In good plays & bad, Neil Simon wrote all his characters with the underlying cadence of vaudeville: set-up and comeback. The rhythm as ubiquitous to ‘Doc’ Simon as iambic pentameter to Shakespeare. So whaddaya do when your characters are vaudevillians? An ODD COUPLE variation about a long estranged comedy team reviving their double act after 11 years of silence for a one-shot tv special, surprisingly, Simon doesn’t push the rhythm much more than he does in his other plays. More surprising, just how sturdy it still is. As the cantankerous half of the team, Walter Matthau plays twenty years older than he was at the time, pressing harder than he has to, but still getting his laughs. (On stage, Jack Albertson was sadder, slower, meaner.) And as the obstinately sane half, George Burns (reviving his screen career after 36 years*) shows off his near supernatural comic timing. (On stage, Sam Levene was stronger, less loopy, equally funny.) Check out Burns’ first scene playing sans toupée against Richard Benjamin in the thankless role of Matthau’s agent/nephew for a masterclass in how to trigger laughs with quietly bravura agogic comic timing. Director Herbert Ross keeps up the pace and shows off past choreographic skills in multiplane staging and long takes with the boys making a geezers’ gavotte out placing the furniture ‘just so’ for a rehearsal. But Simon ultimately sets himself up to fail in a comic climax he can’t begin to pull off when the boys try to perform the old act. A culmination unable to meet expectations of something valuable/something hilarious being lost. Even Chaplin fell into this particular trap in THE CIRCUS/’28 and LIMELIGHT/’52. And the old ‘Doctor’s Sketch’ routine makes for a considerable stumble.* Yet elsewhere, the film earns some pretty big laughs and has aged nearly as gracefully as the eighty (going on to 100) yr-old Burns.

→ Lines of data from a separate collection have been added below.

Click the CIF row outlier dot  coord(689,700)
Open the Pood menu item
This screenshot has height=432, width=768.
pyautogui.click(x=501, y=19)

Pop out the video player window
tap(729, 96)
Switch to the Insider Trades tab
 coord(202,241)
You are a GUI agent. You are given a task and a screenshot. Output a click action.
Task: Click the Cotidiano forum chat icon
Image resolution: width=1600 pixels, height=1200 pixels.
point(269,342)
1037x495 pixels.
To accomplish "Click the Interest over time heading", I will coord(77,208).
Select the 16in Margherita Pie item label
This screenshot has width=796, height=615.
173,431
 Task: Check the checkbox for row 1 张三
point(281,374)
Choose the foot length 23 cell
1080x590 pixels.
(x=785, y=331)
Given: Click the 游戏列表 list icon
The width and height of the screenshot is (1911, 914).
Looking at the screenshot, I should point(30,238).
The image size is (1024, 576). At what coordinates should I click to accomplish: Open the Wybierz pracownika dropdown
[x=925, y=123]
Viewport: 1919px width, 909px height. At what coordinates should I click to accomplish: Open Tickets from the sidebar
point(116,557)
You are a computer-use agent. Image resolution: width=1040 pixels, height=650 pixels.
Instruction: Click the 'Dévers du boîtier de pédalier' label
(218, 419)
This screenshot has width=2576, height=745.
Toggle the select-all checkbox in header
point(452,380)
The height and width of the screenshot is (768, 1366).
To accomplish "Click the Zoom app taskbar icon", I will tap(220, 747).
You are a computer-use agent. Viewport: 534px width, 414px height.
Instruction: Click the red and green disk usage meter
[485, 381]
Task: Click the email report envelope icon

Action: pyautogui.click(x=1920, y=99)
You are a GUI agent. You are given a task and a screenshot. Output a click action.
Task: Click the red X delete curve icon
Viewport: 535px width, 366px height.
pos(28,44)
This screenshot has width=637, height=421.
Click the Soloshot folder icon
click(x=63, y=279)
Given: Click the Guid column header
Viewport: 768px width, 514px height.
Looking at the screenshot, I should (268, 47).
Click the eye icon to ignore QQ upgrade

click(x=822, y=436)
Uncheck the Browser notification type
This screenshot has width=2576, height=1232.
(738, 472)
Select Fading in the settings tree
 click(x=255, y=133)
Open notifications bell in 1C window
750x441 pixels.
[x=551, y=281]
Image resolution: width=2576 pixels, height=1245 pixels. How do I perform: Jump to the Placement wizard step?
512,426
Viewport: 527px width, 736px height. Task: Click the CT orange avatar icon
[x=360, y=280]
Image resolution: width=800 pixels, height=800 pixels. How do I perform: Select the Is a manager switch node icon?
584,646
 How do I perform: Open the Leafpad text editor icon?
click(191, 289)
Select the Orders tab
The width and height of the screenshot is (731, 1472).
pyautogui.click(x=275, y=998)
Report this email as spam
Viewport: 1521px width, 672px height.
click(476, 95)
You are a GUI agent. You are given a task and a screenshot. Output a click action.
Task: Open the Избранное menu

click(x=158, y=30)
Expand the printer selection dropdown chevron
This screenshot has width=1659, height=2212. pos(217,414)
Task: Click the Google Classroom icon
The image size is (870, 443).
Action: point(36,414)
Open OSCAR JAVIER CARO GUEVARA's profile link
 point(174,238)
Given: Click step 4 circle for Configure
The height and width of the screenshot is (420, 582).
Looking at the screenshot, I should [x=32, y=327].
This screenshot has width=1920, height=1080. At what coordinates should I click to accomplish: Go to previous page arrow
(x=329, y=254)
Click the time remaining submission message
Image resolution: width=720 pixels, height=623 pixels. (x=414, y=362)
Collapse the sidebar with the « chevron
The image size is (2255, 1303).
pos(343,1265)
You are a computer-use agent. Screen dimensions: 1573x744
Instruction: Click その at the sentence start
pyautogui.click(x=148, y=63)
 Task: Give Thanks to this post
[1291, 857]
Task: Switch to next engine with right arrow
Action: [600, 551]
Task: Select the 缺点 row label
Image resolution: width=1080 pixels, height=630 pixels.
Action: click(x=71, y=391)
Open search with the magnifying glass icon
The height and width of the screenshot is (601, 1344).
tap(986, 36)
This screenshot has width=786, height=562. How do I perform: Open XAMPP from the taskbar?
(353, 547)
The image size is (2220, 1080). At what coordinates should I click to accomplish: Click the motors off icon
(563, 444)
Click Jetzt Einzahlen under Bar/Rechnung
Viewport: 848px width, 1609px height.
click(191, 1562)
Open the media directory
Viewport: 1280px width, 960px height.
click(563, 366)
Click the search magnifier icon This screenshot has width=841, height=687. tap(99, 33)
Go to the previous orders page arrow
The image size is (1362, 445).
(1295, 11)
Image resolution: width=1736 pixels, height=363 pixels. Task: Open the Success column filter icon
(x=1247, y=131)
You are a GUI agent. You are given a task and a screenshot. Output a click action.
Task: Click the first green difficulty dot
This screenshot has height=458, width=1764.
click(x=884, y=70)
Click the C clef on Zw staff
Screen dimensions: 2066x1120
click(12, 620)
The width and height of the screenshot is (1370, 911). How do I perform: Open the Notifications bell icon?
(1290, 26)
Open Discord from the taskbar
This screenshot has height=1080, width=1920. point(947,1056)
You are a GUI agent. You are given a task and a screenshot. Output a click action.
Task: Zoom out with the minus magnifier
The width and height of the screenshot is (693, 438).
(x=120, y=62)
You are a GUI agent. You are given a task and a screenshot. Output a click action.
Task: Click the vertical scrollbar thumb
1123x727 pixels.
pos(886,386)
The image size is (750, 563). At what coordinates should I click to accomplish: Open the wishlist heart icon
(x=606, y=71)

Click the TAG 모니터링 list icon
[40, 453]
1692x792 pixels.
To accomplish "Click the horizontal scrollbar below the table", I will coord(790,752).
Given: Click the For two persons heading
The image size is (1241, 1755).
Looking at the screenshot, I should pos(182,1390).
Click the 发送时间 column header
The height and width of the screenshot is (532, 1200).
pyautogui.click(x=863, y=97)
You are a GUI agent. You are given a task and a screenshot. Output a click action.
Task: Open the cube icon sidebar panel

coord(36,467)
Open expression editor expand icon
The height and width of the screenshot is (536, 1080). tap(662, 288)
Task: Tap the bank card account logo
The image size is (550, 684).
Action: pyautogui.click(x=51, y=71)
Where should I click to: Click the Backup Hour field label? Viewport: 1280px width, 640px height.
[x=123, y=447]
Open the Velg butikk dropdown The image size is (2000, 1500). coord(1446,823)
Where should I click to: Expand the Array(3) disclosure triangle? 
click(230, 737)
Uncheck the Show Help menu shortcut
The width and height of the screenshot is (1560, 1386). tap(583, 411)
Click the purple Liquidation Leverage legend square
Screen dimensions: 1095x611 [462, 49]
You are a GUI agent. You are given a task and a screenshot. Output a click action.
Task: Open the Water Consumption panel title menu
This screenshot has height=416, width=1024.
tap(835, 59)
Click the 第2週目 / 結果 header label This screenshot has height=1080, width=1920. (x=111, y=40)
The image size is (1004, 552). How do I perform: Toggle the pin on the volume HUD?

ATTENTION MUST BE PAID: *Jack Benny originally had the role, but when he became too ill, showed his typical generosity personally suggesting Burns take over.
DOUBLE-BILL: THE ODD COUPLE/’68 should make a perfect pairing, but the film is yet another cinematic botch by stage director Gene Saks. The tie between the two plays must have been at its strongest when Tony Randall and Jack Klugman revived SUNSHINE BOYS on B’way for a half-yr run in ‘97.
SCREWY THOUGHT OF THE DAY: *Perhaps the old act is supposed to be this bad, this unfunny. As if that was the point of contention driving them apart underneath the incompatible character traits.